• _Directions_
Reproduce the listing below with every instance of "GUI agent" replaced by "interface agent", leaving all else unchanged.

* start *

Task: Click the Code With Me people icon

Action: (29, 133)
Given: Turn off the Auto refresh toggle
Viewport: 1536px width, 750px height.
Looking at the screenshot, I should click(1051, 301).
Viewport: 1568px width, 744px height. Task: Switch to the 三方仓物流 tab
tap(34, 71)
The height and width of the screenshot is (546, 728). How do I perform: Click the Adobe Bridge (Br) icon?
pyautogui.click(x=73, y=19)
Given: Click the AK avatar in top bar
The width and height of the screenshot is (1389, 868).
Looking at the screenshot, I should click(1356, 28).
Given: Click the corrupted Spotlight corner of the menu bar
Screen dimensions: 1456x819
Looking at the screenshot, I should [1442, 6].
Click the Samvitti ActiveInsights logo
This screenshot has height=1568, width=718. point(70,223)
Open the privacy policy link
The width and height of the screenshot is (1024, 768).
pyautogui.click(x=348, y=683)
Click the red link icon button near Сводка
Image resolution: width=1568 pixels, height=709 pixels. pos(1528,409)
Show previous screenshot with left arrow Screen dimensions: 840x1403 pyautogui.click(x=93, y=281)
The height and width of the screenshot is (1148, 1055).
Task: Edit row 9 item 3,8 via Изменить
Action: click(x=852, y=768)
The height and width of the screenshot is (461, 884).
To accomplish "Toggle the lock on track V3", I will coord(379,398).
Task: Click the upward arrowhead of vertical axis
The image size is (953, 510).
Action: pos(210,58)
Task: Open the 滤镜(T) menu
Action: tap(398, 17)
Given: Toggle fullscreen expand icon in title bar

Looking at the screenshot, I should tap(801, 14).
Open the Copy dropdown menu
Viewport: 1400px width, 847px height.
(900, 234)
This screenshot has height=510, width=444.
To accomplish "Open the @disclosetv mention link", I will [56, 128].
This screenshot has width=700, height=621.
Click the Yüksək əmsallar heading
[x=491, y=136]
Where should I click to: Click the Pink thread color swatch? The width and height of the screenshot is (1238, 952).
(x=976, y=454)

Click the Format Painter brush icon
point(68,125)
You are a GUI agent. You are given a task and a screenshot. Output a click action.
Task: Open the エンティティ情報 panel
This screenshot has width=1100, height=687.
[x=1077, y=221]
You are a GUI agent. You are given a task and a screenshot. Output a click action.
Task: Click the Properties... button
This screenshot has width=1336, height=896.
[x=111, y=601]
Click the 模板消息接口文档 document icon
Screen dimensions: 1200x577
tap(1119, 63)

* end *

• _Exercise solution_
Task: Click the Code With Me people icon

Action: (29, 133)
Given: Turn off the Auto refresh toggle
Viewport: 1536px width, 750px height.
Looking at the screenshot, I should click(1051, 301).
Viewport: 1568px width, 744px height. Task: Switch to the 三方仓物流 tab
tap(34, 71)
The height and width of the screenshot is (546, 728). How do I perform: Click the Adobe Bridge (Br) icon?
pyautogui.click(x=73, y=19)
Given: Click the AK avatar in top bar
The width and height of the screenshot is (1389, 868).
Looking at the screenshot, I should click(1356, 28).
Given: Click the corrupted Spotlight corner of the menu bar
Screen dimensions: 1456x819
Looking at the screenshot, I should [1442, 6].
Click the Samvitti ActiveInsights logo
This screenshot has height=1568, width=718. point(70,223)
Open the privacy policy link
The width and height of the screenshot is (1024, 768).
pyautogui.click(x=348, y=683)
Click the red link icon button near Сводка
Image resolution: width=1568 pixels, height=709 pixels. pos(1528,409)
Show previous screenshot with left arrow Screen dimensions: 840x1403 pyautogui.click(x=93, y=281)
The height and width of the screenshot is (1148, 1055).
Task: Edit row 9 item 3,8 via Изменить
Action: click(x=852, y=768)
The height and width of the screenshot is (461, 884).
To accomplish "Toggle the lock on track V3", I will coord(379,398).
Task: Click the upward arrowhead of vertical axis
The image size is (953, 510).
Action: pos(210,58)
Task: Open the 滤镜(T) menu
Action: tap(398, 17)
Given: Toggle fullscreen expand icon in title bar

Looking at the screenshot, I should tap(801, 14).
Open the Copy dropdown menu
Viewport: 1400px width, 847px height.
(900, 234)
This screenshot has height=510, width=444.
To accomplish "Open the @disclosetv mention link", I will [56, 128].
This screenshot has width=700, height=621.
Click the Yüksək əmsallar heading
[x=491, y=136]
Where should I click to: Click the Pink thread color swatch? The width and height of the screenshot is (1238, 952).
(x=976, y=454)

Click the Format Painter brush icon
point(68,125)
You are a interface agent. You are given a task and a screenshot. Output a click action.
Task: Open the エンティティ情報 panel
This screenshot has width=1100, height=687.
[x=1077, y=221]
You are a interface agent. You are given a task and a screenshot. Output a click action.
Task: Click the Properties... button
This screenshot has width=1336, height=896.
[x=111, y=601]
Click the 模板消息接口文档 document icon
Screen dimensions: 1200x577
tap(1119, 63)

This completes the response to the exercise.